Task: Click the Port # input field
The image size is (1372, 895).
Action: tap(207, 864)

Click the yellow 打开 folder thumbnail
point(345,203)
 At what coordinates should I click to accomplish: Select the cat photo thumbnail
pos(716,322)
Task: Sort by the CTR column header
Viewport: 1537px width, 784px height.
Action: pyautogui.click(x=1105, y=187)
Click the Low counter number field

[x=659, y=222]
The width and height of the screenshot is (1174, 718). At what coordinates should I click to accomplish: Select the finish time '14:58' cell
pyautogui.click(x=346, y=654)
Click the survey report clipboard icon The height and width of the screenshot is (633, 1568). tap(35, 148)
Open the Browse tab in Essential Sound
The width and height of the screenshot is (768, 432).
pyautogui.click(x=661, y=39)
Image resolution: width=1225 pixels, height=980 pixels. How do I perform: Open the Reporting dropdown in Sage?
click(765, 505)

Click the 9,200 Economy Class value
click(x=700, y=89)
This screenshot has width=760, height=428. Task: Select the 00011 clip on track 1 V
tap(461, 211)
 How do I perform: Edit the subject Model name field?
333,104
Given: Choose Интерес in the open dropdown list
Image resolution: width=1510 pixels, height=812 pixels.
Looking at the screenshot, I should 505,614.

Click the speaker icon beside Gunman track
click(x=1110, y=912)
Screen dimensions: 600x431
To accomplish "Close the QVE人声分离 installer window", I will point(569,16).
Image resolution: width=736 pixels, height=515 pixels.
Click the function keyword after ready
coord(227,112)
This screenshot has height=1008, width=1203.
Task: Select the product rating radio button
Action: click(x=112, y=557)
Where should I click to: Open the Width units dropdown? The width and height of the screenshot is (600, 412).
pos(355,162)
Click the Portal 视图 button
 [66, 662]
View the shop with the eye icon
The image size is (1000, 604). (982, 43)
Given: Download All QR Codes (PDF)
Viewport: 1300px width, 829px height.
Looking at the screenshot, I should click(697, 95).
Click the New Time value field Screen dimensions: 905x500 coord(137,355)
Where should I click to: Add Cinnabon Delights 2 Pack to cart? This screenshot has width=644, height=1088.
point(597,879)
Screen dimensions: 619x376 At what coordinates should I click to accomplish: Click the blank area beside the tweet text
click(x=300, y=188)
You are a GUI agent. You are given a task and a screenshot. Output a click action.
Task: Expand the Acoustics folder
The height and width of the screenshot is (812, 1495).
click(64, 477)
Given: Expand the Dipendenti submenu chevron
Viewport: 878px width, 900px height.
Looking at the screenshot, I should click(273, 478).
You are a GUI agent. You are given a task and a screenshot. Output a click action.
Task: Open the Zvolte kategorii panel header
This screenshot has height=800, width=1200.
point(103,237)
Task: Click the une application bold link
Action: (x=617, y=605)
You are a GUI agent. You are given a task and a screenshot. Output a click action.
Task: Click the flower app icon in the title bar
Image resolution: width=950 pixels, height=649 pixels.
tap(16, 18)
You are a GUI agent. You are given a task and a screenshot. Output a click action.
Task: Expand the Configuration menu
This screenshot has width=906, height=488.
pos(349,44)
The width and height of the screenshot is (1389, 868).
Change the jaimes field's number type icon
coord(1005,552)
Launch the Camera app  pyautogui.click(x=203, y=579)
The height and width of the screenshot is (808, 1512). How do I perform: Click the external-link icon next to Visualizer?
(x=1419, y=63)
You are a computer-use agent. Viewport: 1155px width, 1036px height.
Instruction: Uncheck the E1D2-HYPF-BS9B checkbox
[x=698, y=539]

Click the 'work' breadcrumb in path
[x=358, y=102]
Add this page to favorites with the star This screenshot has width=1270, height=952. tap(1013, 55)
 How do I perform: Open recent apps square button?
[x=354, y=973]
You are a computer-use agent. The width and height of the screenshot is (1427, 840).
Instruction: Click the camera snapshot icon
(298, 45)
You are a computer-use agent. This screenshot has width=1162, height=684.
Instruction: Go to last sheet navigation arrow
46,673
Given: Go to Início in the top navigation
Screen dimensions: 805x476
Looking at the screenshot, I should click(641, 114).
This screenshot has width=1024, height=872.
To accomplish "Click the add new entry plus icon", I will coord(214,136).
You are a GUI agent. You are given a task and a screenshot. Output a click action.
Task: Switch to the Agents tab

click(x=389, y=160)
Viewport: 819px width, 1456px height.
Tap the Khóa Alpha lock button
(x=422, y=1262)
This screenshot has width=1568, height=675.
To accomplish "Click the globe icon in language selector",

####

**PROBLEM STATEMENT**
Write out the records again, exactly as given.

**TASK OUTPUT**
Task: Click the Port # input field
The image size is (1372, 895).
Action: tap(207, 864)

Click the yellow 打开 folder thumbnail
point(345,203)
 At what coordinates should I click to accomplish: Select the cat photo thumbnail
pos(716,322)
Task: Sort by the CTR column header
Viewport: 1537px width, 784px height.
Action: pyautogui.click(x=1105, y=187)
Click the Low counter number field

[x=659, y=222]
The width and height of the screenshot is (1174, 718). At what coordinates should I click to accomplish: Select the finish time '14:58' cell
pyautogui.click(x=346, y=654)
Click the survey report clipboard icon The height and width of the screenshot is (633, 1568). tap(35, 148)
Open the Browse tab in Essential Sound
The width and height of the screenshot is (768, 432).
pyautogui.click(x=661, y=39)
Image resolution: width=1225 pixels, height=980 pixels. How do I perform: Open the Reporting dropdown in Sage?
click(765, 505)

Click the 9,200 Economy Class value
click(x=700, y=89)
This screenshot has width=760, height=428. Task: Select the 00011 clip on track 1 V
tap(461, 211)
 How do I perform: Edit the subject Model name field?
333,104
Given: Choose Интерес in the open dropdown list
Image resolution: width=1510 pixels, height=812 pixels.
Looking at the screenshot, I should 505,614.

Click the speaker icon beside Gunman track
click(x=1110, y=912)
Screen dimensions: 600x431
To accomplish "Close the QVE人声分离 installer window", I will point(569,16).
Image resolution: width=736 pixels, height=515 pixels.
Click the function keyword after ready
coord(227,112)
This screenshot has height=1008, width=1203.
Task: Select the product rating radio button
Action: click(x=112, y=557)
Where should I click to: Open the Width units dropdown? The width and height of the screenshot is (600, 412).
pos(355,162)
Click the Portal 视图 button
 [66, 662]
View the shop with the eye icon
The image size is (1000, 604). (982, 43)
Given: Download All QR Codes (PDF)
Viewport: 1300px width, 829px height.
Looking at the screenshot, I should click(697, 95).
Click the New Time value field Screen dimensions: 905x500 coord(137,355)
Where should I click to: Add Cinnabon Delights 2 Pack to cart? This screenshot has width=644, height=1088.
point(597,879)
Screen dimensions: 619x376 At what coordinates should I click to accomplish: Click the blank area beside the tweet text
click(x=300, y=188)
You are a GUI agent. You are given a task and a screenshot. Output a click action.
Task: Expand the Acoustics folder
The height and width of the screenshot is (812, 1495).
click(64, 477)
Given: Expand the Dipendenti submenu chevron
Viewport: 878px width, 900px height.
Looking at the screenshot, I should click(273, 478).
You are a GUI agent. You are given a task and a screenshot. Output a click action.
Task: Open the Zvolte kategorii panel header
This screenshot has height=800, width=1200.
point(103,237)
Task: Click the une application bold link
Action: (x=617, y=605)
You are a GUI agent. You are given a task and a screenshot. Output a click action.
Task: Click the flower app icon in the title bar
Image resolution: width=950 pixels, height=649 pixels.
tap(16, 18)
You are a GUI agent. You are given a task and a screenshot. Output a click action.
Task: Expand the Configuration menu
This screenshot has width=906, height=488.
pos(349,44)
The width and height of the screenshot is (1389, 868).
Change the jaimes field's number type icon
coord(1005,552)
Launch the Camera app  pyautogui.click(x=203, y=579)
The height and width of the screenshot is (808, 1512). How do I perform: Click the external-link icon next to Visualizer?
(x=1419, y=63)
You are a computer-use agent. Viewport: 1155px width, 1036px height.
Instruction: Uncheck the E1D2-HYPF-BS9B checkbox
[x=698, y=539]

Click the 'work' breadcrumb in path
[x=358, y=102]
Add this page to favorites with the star This screenshot has width=1270, height=952. tap(1013, 55)
 How do I perform: Open recent apps square button?
[x=354, y=973]
You are a computer-use agent. The width and height of the screenshot is (1427, 840).
Instruction: Click the camera snapshot icon
(298, 45)
You are a computer-use agent. This screenshot has width=1162, height=684.
Instruction: Go to last sheet navigation arrow
46,673
Given: Go to Início in the top navigation
Screen dimensions: 805x476
Looking at the screenshot, I should click(641, 114).
This screenshot has width=1024, height=872.
To accomplish "Click the add new entry plus icon", I will coord(214,136).
You are a GUI agent. You are given a task and a screenshot. Output a click action.
Task: Switch to the Agents tab

click(x=389, y=160)
Viewport: 819px width, 1456px height.
Tap the Khóa Alpha lock button
(x=422, y=1262)
This screenshot has width=1568, height=675.
To accomplish "Click the globe icon in language selector",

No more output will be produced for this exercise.